Summary
Well control can be an unpleasant experience. In its initial stages the
problem often appears unconquerable and weeks can pass without progress.
This paper is about the successful abandonment of such an episode of well
control, in deepwater (i.e. greater than 300 m water depth), that was initially
suspended with a closed-in subsea BOP. The BOP held in place a sheared 5-in.
drillpipe that had been intermittently blowing dry gas and formation cuttings
to the rig floor for 20 days.
The objective of the well-recovery operations was to re-enter the well and
properly abandon it without creating another uncontrolled situation. All
operations were to be conducted in compliance with HSE protocols.

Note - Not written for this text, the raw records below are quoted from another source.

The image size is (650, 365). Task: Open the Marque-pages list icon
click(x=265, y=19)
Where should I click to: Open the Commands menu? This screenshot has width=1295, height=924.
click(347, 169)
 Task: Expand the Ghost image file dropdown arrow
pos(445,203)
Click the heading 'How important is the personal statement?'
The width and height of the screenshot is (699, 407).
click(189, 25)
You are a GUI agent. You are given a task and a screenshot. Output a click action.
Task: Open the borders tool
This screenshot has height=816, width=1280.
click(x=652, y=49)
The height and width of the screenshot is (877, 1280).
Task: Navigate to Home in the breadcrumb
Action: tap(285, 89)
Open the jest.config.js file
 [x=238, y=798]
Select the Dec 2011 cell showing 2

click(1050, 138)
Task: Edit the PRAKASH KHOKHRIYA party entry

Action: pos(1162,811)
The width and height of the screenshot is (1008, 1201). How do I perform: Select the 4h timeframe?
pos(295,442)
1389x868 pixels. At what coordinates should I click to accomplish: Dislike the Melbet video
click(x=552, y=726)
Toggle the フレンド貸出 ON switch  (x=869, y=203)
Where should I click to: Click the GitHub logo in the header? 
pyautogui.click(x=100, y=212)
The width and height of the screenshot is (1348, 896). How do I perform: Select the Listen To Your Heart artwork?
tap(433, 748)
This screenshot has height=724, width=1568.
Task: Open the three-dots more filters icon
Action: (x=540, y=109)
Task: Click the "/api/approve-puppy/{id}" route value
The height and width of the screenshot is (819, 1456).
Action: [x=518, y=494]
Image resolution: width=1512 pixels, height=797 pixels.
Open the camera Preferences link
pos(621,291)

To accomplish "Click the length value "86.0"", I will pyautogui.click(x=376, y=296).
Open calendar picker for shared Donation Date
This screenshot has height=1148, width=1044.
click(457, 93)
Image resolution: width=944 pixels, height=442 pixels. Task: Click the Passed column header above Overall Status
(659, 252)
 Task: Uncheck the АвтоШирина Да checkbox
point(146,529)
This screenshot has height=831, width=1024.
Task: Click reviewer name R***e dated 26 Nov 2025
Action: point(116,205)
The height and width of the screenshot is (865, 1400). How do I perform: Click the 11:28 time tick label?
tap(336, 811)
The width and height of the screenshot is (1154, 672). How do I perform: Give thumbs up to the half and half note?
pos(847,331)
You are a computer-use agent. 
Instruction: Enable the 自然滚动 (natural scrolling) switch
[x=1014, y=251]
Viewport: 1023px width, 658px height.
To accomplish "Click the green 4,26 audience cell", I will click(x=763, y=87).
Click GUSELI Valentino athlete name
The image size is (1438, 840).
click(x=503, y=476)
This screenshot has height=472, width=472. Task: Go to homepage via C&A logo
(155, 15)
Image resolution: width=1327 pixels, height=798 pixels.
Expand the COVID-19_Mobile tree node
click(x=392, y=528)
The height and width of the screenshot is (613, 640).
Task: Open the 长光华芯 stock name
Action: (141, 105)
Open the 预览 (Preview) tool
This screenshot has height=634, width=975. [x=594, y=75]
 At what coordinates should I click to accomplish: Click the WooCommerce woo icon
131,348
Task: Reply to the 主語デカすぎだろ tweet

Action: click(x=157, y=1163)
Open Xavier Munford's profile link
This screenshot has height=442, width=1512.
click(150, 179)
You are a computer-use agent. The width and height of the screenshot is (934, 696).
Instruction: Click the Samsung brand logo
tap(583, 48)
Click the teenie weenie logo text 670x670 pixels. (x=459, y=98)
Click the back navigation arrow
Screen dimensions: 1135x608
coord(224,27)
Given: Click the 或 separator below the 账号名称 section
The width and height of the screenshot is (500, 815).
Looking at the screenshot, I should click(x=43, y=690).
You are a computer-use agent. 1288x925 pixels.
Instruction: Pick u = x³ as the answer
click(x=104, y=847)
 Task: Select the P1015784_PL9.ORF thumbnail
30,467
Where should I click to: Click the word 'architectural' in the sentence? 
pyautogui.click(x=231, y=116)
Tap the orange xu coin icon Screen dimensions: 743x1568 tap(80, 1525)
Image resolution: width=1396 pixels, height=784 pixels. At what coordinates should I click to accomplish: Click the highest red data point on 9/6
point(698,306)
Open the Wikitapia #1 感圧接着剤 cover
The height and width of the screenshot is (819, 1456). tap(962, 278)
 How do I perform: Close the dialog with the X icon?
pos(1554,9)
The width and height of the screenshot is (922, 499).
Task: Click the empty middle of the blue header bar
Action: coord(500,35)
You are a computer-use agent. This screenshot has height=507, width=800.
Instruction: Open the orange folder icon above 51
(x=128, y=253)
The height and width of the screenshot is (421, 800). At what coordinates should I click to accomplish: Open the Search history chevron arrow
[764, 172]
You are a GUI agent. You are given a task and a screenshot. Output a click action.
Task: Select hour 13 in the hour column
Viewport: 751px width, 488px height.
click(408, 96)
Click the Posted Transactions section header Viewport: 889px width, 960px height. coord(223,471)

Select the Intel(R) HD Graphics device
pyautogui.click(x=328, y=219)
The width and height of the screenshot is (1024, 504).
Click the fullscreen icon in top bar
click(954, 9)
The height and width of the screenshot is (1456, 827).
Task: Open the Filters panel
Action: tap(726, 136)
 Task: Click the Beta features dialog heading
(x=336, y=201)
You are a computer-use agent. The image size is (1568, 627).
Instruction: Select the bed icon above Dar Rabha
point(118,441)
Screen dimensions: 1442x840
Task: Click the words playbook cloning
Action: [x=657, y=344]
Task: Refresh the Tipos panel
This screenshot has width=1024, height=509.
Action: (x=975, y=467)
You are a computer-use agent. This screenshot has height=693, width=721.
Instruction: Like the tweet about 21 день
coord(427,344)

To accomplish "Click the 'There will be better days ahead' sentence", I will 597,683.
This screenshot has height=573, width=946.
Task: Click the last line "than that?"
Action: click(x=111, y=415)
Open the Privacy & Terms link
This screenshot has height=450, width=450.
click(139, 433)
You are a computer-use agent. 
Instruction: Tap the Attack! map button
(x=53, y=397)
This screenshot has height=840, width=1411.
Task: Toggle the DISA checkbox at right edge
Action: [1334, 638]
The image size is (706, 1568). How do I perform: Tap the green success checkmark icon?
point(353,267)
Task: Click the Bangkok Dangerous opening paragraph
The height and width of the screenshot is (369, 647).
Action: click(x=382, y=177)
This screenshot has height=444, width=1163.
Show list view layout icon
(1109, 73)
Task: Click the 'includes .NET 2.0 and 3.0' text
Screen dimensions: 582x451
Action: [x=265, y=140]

It was paramount to have total control of the well at all times
necessitating two BOP stacks. This contingency resulted in the suspension of a
heavy load on the seabed, subject to excessive bending moments during bad
weather. The well head arrangement was essential but the time loss caused by
weather conditions was becoming intolerable. New and innovative plans made
during the well-control operations cut 3 to 4 weeks of uninterrupted operation
down to 5 days of operation. Cementing under pressure was the key abandoning
solution. Several scenarios were drawn up for this eventuality and this paper
elaborates on the decisions, choices, and solutions made during the final
abandonment operation.
Introduction
Pre-Intervention Status of Well. A blowout occurred on the exploration Well
A while drilling the 12 ¼-in. section, after having set the 13 3/8-in.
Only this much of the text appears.